たとえば、ピック&プレース用ロボットに、従来のエンコーダによる位置検出に加え、
・力覚センサ
・画像処理用カメラ
・温度・湿度センサ
・安全用レーザーセンサ
などが導入されると、各センサからのフィードバック情報を統合して制御プログラムを設計しなければなりません。
この時に課題となるのが、センサごとの情報更新タイミングや、計測精度、信号の遅延、優先処理順位です。
一つでも噛み合わないと「思ったとおりの動きにならない」「イレギュラー時の挙動が読み切れない」といった新たなトラブルに直面します。
信号衝突とタイミングロス、現場ではどんな問題になるか
例えば、ロボット先端のカメラが部品の異常を検出した際、同時に力覚センサが「組付け不可」の異常値も出した場合、どちらを優先して制御命令を出すかが問題になります。
現場でよくあるのが、センサ情報の衝突による「誤検知」「動きの遅延」「信号待ちによる停止」です。

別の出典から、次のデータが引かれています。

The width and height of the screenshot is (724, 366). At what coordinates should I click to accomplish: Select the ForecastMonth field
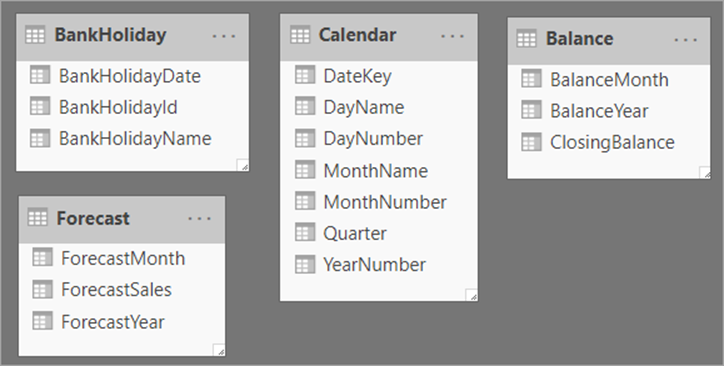point(122,258)
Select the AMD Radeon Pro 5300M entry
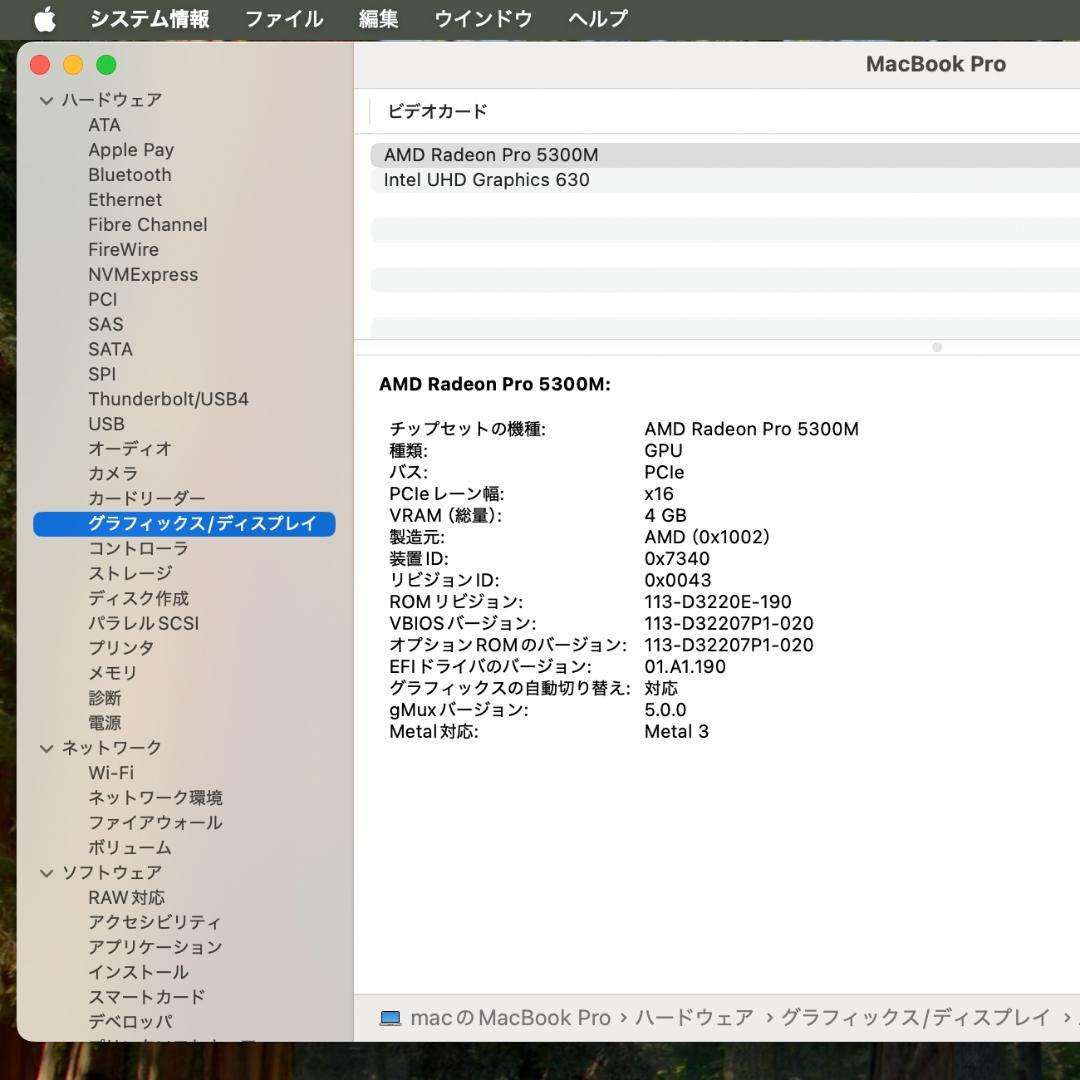The width and height of the screenshot is (1080, 1080). coord(490,155)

生産タクトが厳しい現場ほど、これまで以上にプログラム設計者と現場担当者のすり合わせが重要になります。
導入現場で直面する「センサ制御複雑化」の典型的なトラブル例
トラブル事例(1):センサ誤作動と「停止頻発ライン」
昭和から続いたアナログなモノづくりの現場では、「なるべく人の勘や経験でカバーする」方針が根強く残っています。
センサ追加でロボットが「微細な異常」にも自動停止するようになった途端、生産ラインがしょっちゅう止まる事態に。
本来であれば「許容範囲」だった部品公差や作業ゆらぎも、センサは容赦なく異常信号として検知してしまうため、ラインストップで現場負担がむしろ増加します。
トラブル事例(2):PLC・制御ソフト改修に追われる現場
センサ追加は、制御盤の設計やPLC(シーケンサー)プログラムの大幅改修を必要とします。
ところが、現場での仕様追加や細かい現実対応が後から大量に出ると、設計サイドのリソースが尽きて「改修のたびに現場が調整待ち」「立ち上げ期間が大幅遅延」「イレギュラー処理でバグ多発」など、負のスパイラルに陥ります。
とくに三次請け・四次請けのような多重構造の業界では、情報伝達が遅れがち。
「誰の責任でチューニングすべきか」「ロボットベンダーか、センサメーカーか、SIerか、ユーザー工場か」不明瞭なままトラブルだけが積み上がりがちです。
「昭和流アナログ」から脱却するための視点
現場の「暗黙の了解」はデジタル時代には通用しない
アナログ時代からの現場では、「経験則でうまく動かす」「ちょっとした誤差はOK。センサは厳しすぎる」などの判断が珍しくありません。
一方で、IoTやインダストリー4.0時代、ものづくりの現場は「ゆらがない基準」「数値で客観管理」が求められます。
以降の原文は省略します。